The Folklore of Cornwall
The Oral Tradition of a Celtic Nation
By considering the folklore of Cornwall in a Northern European context, this book casts light on a treasury of often-ignored traditions. Folklore studies internationally have long considered Celtic material, but scholars have tended to overlook Cornwall’s collections. The Folklore of Cornwall fills this gap, placing neglected stories on a par with those from other regions where Celtic languages have deep roots.
The Folklore of Cornwalldemonstrates that Cornwall has a distinct body of oral tradition, even when examining legends and folktales that also appear elsewhere. The way in which Cornish droll tellers achieved this unique pattern is remarkable; with the publication of this book, it becomes possible for folklorists to look to the peninsula beyond the River Tamar for insight.
A very readable text with popular appeal, this book serves as an introduction to folklore studies for the novice while also offering an alternative means to consider Cornish studies for advanced scholars. The comparative analysis combined with an innovative method of The Folklore of Cornwall is not to be found in other treatments of the subject.
‘His detailed research in the United States, for example, reveals how emigrant Cornish men and women took their folklore to the mining frontier of the American West, adapting it to local conditions (as in the ‘tommyknockers’), yet further evidence of the tradition’s continuing vitality and relevance.
‘Cornish folklore has been literally global in its impact and extent, and in this important book Ronald M. James encourages us to look at this fascinating subject in new and innovative ways. It is sure be the standard volume for many years to come.’

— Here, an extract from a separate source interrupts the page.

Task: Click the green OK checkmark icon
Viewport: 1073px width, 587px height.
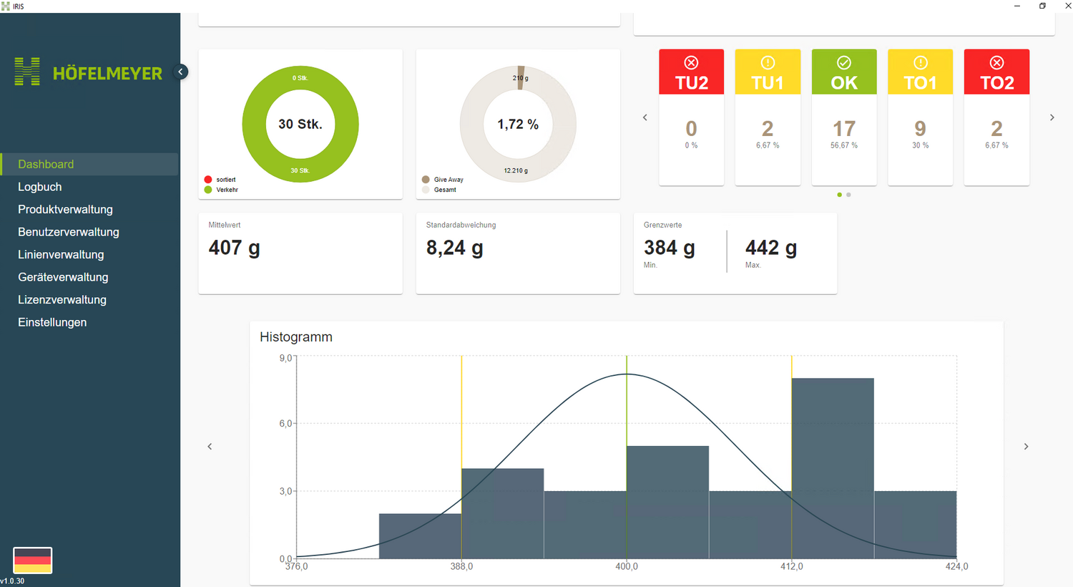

Philip Payton, Professor of History, Flinders University, Australia
‘Exploring a wealth of interesting and enjoyable tales, James sets the rich folklore of Cornwall – from the indigenous piskie to the emigrant tommyknocker – within a much wider historic and geographic context. This book is both highly informative and a real pleasure to read.’
Dr Ceri Houlbrook, Researcher in the History Group, University of Hertfordshire
Ronald M. James is a historian and folklorist. He was adjunct faculty at the University of Nevada, Reno, where he taught history and folklore. He is currently associated with the Department of World Languages and Cultures at Iowa State University. He has authored or co-authored thirteen books and contributed chapters and articles to many more, including Cornish Studies: Second Series published by UEP.
He was the nation’s I.T.T. Fellow to Ireland in 1981-1982, where he conducted graduate studies at the Department of Irish Folklore, University College, Dublin, under the direction of Bo Almqvist (1931-2013). James was mentored by noted Swedish folklorist Sven Liljeblad (1899-2000), himself a student of the renowned Carl Wilhelm von Sydow (1878-1952).
In 2014, James was inducted into the Nevada Writers Hall of Fame. In 2015, he received the Rodman Paul Award for Outstanding Contributions to Mining History from the Mining History Association. In 2016 he was elected to the College of Bards of Gorsedh Kernow.